WORK TASK — Scan the records and identify every line in which the string "arrows" occurs, then return those lines.

━━━━━━━━━━━━━━━━

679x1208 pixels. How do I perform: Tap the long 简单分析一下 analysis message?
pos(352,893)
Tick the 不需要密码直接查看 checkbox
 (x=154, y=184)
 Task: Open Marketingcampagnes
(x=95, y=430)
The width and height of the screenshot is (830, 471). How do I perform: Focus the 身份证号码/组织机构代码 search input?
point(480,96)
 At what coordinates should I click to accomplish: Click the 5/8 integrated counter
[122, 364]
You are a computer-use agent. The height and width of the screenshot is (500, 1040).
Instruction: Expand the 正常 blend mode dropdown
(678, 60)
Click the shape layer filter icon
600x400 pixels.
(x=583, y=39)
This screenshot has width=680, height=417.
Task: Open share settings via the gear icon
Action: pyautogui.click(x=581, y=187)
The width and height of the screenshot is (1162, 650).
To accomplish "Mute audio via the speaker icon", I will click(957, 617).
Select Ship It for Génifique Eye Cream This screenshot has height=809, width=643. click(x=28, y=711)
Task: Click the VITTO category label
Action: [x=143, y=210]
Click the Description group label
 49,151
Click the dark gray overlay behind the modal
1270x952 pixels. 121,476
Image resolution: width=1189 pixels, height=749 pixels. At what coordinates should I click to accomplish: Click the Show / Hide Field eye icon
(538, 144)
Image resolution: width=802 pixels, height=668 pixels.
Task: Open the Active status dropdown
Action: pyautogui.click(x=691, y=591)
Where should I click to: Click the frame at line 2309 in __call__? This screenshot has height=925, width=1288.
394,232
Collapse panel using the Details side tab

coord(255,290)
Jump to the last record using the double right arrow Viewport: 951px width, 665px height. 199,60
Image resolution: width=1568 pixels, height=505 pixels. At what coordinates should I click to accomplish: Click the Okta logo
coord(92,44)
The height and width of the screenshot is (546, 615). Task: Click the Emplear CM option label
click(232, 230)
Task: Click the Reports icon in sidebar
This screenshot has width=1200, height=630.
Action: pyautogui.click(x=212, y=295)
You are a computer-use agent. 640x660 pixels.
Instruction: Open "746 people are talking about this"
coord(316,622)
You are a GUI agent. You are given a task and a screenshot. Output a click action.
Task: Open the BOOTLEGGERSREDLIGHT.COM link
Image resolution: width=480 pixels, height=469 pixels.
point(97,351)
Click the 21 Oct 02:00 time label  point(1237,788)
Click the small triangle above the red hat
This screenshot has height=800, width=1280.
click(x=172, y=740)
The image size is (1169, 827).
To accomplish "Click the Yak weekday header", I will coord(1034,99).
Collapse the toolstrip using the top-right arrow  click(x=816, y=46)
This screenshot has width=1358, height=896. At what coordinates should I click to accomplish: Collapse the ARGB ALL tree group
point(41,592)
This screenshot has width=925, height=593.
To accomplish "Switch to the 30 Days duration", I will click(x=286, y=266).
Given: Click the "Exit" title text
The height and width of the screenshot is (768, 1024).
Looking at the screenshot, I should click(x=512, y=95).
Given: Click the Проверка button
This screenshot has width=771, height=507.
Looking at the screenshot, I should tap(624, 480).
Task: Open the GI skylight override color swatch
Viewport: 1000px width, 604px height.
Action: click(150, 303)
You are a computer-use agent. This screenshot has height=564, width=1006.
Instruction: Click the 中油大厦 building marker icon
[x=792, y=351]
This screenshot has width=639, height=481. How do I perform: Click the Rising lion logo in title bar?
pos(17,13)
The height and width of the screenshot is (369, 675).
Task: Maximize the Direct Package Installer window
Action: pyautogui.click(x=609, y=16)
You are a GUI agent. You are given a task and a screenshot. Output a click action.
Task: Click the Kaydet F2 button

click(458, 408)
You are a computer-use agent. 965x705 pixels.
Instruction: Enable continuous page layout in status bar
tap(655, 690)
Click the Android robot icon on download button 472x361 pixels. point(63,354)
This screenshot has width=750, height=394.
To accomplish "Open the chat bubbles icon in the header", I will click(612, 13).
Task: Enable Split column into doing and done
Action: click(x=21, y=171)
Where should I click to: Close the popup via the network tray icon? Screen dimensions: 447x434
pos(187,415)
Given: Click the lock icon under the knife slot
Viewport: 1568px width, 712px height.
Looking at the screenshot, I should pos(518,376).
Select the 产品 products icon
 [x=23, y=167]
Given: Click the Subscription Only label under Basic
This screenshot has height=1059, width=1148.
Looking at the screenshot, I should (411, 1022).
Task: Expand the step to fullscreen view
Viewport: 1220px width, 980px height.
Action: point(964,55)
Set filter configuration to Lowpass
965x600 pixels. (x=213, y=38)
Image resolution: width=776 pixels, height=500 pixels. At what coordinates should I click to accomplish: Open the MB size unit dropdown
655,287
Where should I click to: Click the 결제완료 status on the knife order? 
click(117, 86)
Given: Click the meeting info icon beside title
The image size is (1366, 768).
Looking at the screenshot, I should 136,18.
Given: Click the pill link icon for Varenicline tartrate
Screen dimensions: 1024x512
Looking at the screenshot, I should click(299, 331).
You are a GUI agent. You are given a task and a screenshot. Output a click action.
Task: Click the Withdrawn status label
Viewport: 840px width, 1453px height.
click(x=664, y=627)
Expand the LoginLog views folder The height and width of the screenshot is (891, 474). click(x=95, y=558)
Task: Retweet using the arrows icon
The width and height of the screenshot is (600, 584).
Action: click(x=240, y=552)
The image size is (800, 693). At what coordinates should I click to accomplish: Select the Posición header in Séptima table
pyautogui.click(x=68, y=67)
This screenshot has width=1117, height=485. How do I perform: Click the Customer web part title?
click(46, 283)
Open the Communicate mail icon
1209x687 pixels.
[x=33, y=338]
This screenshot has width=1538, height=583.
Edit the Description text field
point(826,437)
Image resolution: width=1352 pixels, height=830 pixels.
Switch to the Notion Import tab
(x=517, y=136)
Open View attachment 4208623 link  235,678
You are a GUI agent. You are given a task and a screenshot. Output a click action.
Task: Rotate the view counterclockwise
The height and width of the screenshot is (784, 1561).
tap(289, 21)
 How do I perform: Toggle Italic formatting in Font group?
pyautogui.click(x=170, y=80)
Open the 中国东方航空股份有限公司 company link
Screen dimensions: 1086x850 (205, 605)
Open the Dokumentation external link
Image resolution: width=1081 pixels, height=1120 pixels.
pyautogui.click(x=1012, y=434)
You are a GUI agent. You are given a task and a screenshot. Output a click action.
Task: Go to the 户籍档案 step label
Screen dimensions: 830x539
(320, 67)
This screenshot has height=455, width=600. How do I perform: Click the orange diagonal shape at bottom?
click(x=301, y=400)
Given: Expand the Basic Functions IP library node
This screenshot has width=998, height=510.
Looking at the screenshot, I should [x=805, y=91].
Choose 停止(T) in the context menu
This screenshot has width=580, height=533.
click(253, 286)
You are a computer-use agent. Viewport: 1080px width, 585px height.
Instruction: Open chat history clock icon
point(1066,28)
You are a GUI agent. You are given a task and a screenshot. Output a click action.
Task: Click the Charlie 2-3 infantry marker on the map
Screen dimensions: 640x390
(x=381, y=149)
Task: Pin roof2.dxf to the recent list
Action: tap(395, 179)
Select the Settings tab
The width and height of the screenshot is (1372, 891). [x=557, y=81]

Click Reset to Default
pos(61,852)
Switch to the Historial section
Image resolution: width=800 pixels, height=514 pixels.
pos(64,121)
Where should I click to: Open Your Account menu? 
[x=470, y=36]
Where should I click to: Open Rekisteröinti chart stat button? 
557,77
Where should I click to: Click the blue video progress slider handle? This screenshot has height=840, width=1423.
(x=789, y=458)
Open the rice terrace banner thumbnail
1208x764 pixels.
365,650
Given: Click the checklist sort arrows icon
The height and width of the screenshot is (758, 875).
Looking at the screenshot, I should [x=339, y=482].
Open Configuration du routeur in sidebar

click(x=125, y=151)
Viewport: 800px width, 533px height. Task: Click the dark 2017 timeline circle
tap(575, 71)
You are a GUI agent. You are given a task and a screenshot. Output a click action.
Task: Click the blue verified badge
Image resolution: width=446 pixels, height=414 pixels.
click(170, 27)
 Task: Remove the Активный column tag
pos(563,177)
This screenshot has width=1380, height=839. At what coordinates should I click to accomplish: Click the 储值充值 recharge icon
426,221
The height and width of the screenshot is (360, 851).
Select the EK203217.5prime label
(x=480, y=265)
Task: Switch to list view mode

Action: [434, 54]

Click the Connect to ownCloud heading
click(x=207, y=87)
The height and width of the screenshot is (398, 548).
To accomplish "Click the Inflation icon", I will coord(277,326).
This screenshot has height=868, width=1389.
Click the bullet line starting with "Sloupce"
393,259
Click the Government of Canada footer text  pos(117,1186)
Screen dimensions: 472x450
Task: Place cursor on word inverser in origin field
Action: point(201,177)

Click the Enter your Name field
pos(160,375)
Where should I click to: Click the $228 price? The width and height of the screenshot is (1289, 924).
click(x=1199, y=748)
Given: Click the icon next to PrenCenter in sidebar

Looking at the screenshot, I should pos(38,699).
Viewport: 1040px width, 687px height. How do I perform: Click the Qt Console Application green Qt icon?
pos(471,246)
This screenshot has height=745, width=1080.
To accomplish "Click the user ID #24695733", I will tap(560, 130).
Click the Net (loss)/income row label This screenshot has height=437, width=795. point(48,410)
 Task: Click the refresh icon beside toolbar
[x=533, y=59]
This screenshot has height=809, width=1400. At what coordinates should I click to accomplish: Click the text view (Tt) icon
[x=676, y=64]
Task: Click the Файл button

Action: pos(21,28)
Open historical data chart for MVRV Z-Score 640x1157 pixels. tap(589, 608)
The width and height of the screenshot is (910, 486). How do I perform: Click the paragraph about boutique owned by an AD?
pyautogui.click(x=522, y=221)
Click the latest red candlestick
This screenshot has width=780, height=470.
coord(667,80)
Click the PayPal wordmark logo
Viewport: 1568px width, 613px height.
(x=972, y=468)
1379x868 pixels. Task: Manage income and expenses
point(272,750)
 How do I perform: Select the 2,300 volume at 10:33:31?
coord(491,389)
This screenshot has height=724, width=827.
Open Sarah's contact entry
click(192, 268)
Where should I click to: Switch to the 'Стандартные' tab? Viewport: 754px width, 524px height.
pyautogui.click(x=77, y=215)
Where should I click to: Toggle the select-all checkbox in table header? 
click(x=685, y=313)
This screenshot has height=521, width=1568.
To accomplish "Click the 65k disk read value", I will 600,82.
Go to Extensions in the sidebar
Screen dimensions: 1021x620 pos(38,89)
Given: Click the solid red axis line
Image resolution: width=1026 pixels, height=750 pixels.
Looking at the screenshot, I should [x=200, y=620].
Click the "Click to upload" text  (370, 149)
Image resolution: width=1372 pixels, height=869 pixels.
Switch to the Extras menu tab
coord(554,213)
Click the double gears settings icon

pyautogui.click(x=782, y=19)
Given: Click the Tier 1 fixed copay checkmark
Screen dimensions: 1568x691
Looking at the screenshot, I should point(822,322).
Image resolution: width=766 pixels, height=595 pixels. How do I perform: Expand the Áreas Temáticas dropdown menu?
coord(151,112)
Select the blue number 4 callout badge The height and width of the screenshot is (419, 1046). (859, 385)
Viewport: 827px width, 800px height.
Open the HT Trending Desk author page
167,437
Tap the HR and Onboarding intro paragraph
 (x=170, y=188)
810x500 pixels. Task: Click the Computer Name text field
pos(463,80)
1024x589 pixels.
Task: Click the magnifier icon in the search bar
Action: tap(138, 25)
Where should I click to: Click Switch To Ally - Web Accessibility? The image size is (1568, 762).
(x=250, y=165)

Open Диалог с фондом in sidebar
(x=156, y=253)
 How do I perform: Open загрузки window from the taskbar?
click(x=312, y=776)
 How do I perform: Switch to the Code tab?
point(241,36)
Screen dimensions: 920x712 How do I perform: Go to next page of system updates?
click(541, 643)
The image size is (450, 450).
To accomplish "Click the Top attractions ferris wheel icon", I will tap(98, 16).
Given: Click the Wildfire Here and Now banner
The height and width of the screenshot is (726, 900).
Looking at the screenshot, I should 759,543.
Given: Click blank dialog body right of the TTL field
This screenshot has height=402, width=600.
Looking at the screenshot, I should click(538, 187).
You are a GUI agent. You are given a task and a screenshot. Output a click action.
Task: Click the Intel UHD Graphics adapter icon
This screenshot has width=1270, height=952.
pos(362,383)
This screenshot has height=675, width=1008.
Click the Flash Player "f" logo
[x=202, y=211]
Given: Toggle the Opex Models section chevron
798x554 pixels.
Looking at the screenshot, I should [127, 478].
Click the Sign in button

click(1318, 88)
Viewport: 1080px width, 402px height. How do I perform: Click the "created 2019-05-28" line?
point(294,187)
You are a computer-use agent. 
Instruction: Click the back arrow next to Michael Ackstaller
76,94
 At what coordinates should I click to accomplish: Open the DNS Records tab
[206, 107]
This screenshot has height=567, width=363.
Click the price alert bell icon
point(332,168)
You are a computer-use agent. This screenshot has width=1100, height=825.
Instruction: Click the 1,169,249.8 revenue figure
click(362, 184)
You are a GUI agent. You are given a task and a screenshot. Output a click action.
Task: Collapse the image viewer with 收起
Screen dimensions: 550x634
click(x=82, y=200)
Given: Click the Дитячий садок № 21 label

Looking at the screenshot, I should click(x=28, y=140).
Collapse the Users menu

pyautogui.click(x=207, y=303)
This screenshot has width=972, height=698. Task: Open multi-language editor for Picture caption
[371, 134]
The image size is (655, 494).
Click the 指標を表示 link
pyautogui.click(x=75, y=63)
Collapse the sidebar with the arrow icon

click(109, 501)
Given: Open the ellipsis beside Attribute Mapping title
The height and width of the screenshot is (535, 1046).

━━━━━━━━━━━━━━━━

EXPECTED OUTPUT —
Task: Retweet using the arrows icon
Given: Click the checklist sort arrows icon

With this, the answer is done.